Hopkinson Smith à Paris est toujours un événement en soi, car il est certainement l’un des interprètes les plus sensibles de l’instrument des poètes et des princes, le luth (ndlr: son disciple Miguel Yisrael, récemment élu « prince du luth » par la rédaction de classiquenews, perpétue la flamme aujourd’hui).

On aurait presque envie d’écrire, si cela avait un sens, l’instrument roi, tant il nous parle et nous apaise, créant une musique du silence comme aucun autre instrument ne sait le faire. C’est dans le cadre du 1er festival Paris Baroque, que nous l’avons retrouvé pour un concert donné dans la charmante église des Billettes au cœur du Marais. Ce lieu sans être totalement idéal pour ce type de concert, -on aurait préféré se retrouver dans les salons de l’hôtel de Lauzun ou du Musée Carnavalet-, est un lieu bien connu des amateurs de musique baroque dans la Capitale. Son cadre assez intime et son acoustique agréable, permettent d’apprécier un instrument aussi discret que le luth.

Poésie de l’instant


Le programme composé en deux parties, nous offre un double regard sur deux écoles du luth, « deux univers assez dissemblables » comme les définit Hopkinson Smith dans le trop court livret qui accompagne le concert. En miroir se présentent à nous les écoles italiennes et anglaises du luth de la Renaissance et de la période baroque.

Dans la première partie, Hopkinson Smith nous fait entendre, Francesco da Milano et Giovanni Girolamo Kapsberger dont l’essentiel de leur activité musicale se déroula à Rome. De la poésie onirique du premier au caravagisme musical du second, le luthiste américain nous révèlent les couleurs et les nuances, la tendre déclamation comme les contrastes avec une virtuosité humble et chantante. Pour la seconde partie, il a choisi des pièces d’Anthony Holborne et John Dowland, deux anglais aussi différents l’un que l’autre tant par le style que par la variété des sentiments que leur musique évoque. Sous les doigts « du divin » Hopkinson, ils apparaissent subtils et pétillants, d’une intense mélancolie, parfois un rien frivole.

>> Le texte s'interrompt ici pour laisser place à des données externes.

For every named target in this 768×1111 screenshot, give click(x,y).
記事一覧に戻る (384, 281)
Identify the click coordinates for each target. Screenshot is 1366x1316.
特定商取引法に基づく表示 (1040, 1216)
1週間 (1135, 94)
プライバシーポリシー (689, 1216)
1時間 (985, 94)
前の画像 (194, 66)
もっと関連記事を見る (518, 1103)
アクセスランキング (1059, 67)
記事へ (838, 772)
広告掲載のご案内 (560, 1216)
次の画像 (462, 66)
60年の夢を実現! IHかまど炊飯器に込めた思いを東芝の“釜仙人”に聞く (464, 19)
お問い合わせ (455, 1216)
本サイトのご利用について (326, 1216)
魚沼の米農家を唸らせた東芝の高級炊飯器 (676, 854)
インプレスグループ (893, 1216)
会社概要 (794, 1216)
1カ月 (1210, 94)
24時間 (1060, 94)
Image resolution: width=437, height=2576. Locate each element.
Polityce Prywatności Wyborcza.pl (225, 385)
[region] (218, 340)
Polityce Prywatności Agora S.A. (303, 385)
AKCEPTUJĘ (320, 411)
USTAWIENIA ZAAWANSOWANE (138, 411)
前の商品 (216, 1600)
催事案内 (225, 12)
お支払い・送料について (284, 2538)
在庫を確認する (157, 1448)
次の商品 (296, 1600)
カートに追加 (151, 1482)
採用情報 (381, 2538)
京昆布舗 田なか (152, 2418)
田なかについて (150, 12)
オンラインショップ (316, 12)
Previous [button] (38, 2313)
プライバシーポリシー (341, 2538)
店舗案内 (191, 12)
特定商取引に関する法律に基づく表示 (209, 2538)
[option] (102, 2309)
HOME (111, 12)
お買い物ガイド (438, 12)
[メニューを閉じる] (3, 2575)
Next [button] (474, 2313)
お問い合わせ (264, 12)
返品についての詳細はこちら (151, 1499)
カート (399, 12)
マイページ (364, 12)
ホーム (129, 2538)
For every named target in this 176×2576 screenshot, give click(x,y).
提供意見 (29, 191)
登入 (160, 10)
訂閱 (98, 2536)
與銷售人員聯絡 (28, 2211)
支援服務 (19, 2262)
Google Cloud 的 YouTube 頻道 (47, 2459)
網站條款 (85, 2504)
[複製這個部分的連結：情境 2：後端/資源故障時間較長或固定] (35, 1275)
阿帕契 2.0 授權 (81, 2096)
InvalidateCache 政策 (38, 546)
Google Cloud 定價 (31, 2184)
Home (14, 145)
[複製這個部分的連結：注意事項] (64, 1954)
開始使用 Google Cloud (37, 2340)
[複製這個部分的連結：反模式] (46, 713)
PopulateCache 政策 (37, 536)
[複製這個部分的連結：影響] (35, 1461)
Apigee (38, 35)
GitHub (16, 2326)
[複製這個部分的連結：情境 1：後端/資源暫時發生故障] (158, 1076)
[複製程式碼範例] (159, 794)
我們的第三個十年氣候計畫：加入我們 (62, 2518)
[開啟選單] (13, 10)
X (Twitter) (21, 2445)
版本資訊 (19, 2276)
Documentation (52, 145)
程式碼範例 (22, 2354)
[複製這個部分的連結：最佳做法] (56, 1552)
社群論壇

Hopkinson Smith semble replier dans son univers nous invitant à l’y suivre, ciselant les notes et les silences, faisant de chaque pièce jouée, un univers fascinant et unique. L’intensité des nuances, l’harmonie des lignes, un toucher subtil où s’expriment les affects de l’intimité comme la détresse, les larmes, mais aussi ce petit rien qui amuse, nous atteint, nous bouleverse, comme une tâche de lumière, un mouvement imperceptible. Tout dans son interprétation est un art de magicien.

Le public silencieux et extrêmement concentré se laisse emporter, ballotter loin très loin, à la limite de l’inconscience, comme dans la Toccata Arpeggiata de Kaspberger. Cessant d’exister, il peut apercevoir un paysage, un homme ou une femme qui danse, chante ou pleure, un enfant qui rit ou joue. Qu’importe, le luth a un pouvoir magique, qu’Hopkinson Smith maîtrise en maître. Les tableaux qu’il peint, les scènes qu’il joue sont si vivants qu’ils effacent la réalité. L’humour est également très présent, comme chez Dowland lorsqu’il décrit en musique ce roi du Danemark si bon vivant. Il nous surprend par son sourire et son impertinence.

Chaque pièce est évocatrice pour chacun de nous de quelque chose de très intime. Ce concert est un instant d’apaisement dans le monde qui au-dehors continue de s’agiter. Deux bis de Dowland qu’Hopkinson Smith nous annoncent avec beaucoup de malice, concluent ce concert hors du temps et de l’espace, véritable enchantement, instant d’accalmie unique.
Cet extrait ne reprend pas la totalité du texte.